The Christmas Season can be both a blessing and a curse for the recovering addict. Old Memories, Increased Family Interaction, and additional exposure to alcohol can be challenging. Voices of Recovery had the opportunity to talk with Lee McCormick regarding the challenges those in recovery may face during the holiday season and offer some tips towards maintaining sobriety and keeping a high spirit during the most festive time of year. McCormick, is the founder and co-owner of the Ranch Recovery Center in Tennessee, where a holistic and spiritual approach to addiction has been used with success.
Voices of Recovery- The challenges for those in recovery are a daily struggle, and for the some the holiday season makes that every day challenge even harder given the Christmas Parties, or past seasonal memories that may bring up old emotional wounds. What are some tips you can share for those looking to stay clean and sober?

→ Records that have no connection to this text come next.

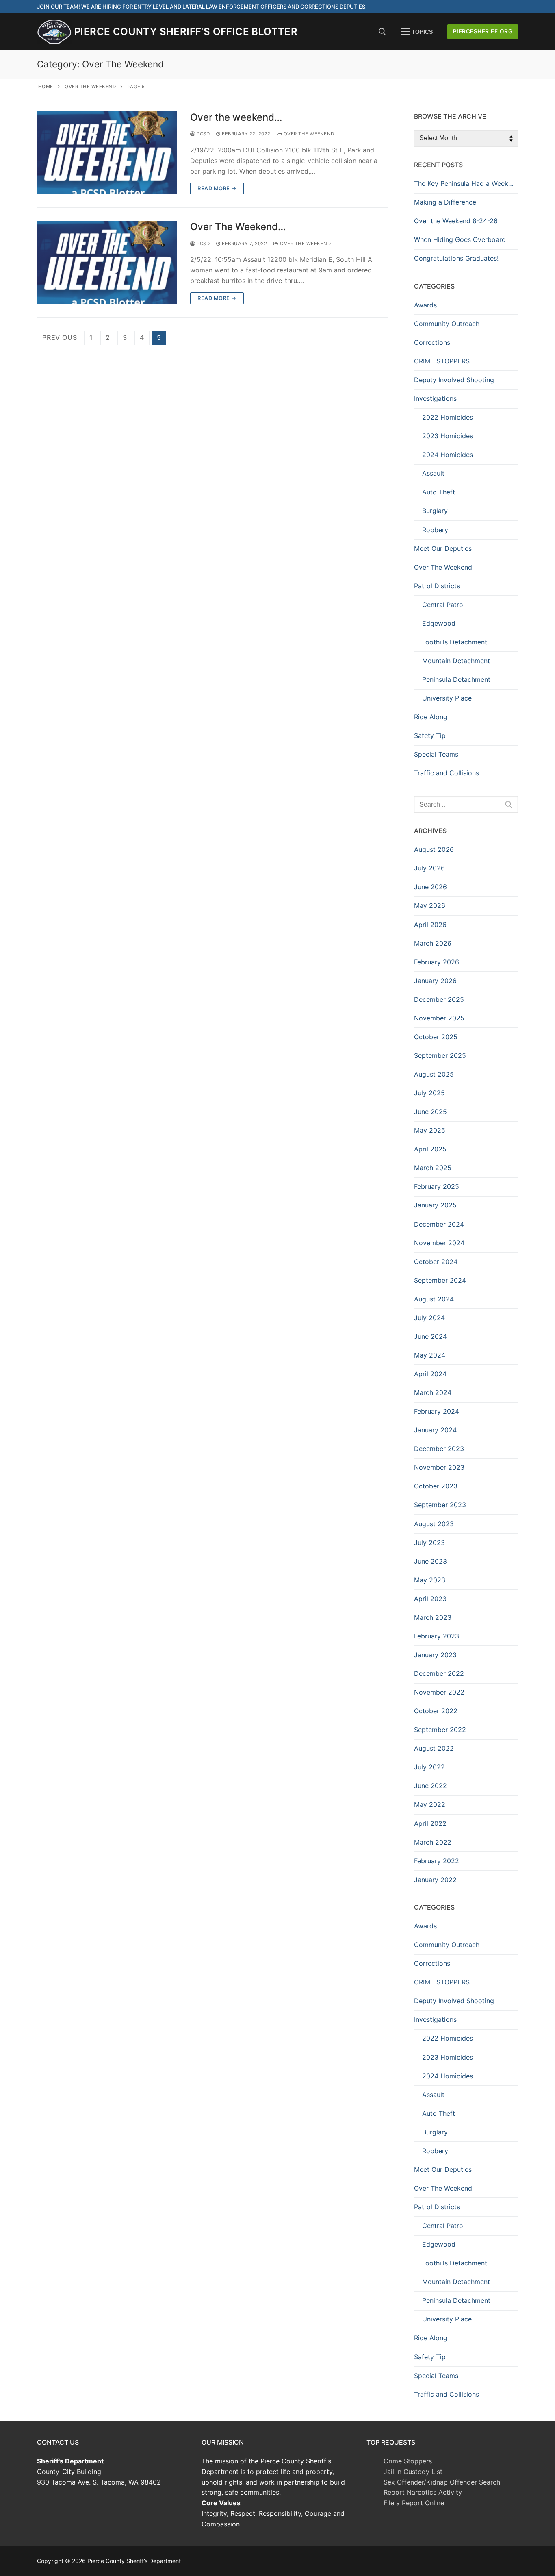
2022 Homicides (447, 417)
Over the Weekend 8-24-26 (456, 221)
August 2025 (434, 1074)
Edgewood (438, 623)
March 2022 (432, 1842)
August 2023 (434, 1524)
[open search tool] (382, 31)
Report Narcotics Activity (423, 2492)
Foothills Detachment (454, 642)
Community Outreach (446, 324)
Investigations (435, 398)
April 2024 (430, 1374)
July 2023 (429, 1542)
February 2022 (436, 1861)
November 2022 (439, 1692)
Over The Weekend (90, 86)
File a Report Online (414, 2503)
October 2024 (435, 1262)
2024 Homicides (447, 454)
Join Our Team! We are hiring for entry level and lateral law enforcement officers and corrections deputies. (202, 6)
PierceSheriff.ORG (483, 31)
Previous (59, 337)
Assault (433, 473)
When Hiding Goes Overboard (460, 239)
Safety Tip (430, 735)
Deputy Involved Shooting (454, 380)
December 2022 (439, 1673)
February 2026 (436, 962)
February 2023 (436, 1636)
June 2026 (430, 887)
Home (45, 86)
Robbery (435, 530)
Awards (425, 305)
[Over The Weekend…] (107, 262)
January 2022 (435, 1879)
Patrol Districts (437, 586)
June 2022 (430, 1786)
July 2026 (429, 868)
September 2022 (440, 1729)
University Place (447, 698)
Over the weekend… (236, 117)
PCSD (202, 134)
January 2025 (435, 1205)
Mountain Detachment (456, 661)
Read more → (216, 188)
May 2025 (429, 1130)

Lee McCormick- This time of year the challenges are big, broad, and there are a ton of them. One of the main things I always try and stress is live in the moment. How do I deal with living in this moment, right here and right now. One of the biggest challenges this time of year, and in recovery in general is let the past be the past. We continually tend to put the past right in front of us and let the past guide us and sway us as if it were right in front of our face. In the interest of the holidays and the challenges that come from of it, the most important thing and a critical key point is stay in the moment. Engage yourself whats happening in the present moment, embrace it, live it. Stay in the moment with what is happening today.
When old wounds, old memories, and old stories come up we have the choice to make, do we let the old experiences take our energy and sway what is happening now, when there is nothing to be gained by going-or do we live in the present, and embrace that moment in time and relish it. In a way, the resurfacing of holiday memories from years past that may bring up unpleasant memories is not too far removed from drug and alcohol addiction in itself,and spark the potential craving to go out and drink or get high. You can make the choice to go to a meeting, or call your sponsor, or your support group-or you sit in a room somewhere alone white knuckling it hoping for it to pass.
Voices of Recovery- You make a great point in that, the holiday season has such a tremendous emotional attachment to it, dating back to when we were little kids reading stories of Santa Claus and the memories of family Christmas’s long since past. What type of support should someone in recovery prepare for?
Lee McCormick- Its all about redirecting the attention. Meetings give us the opportunity to shift our attention from the space between our ears into the present moment of what is going on in that room at that moment in time. By going to meetings and using your sources of support, you will be in a much better position to deal with settling the old score, dealing with the old conflict, or hash some problems out or work with some long since past issue.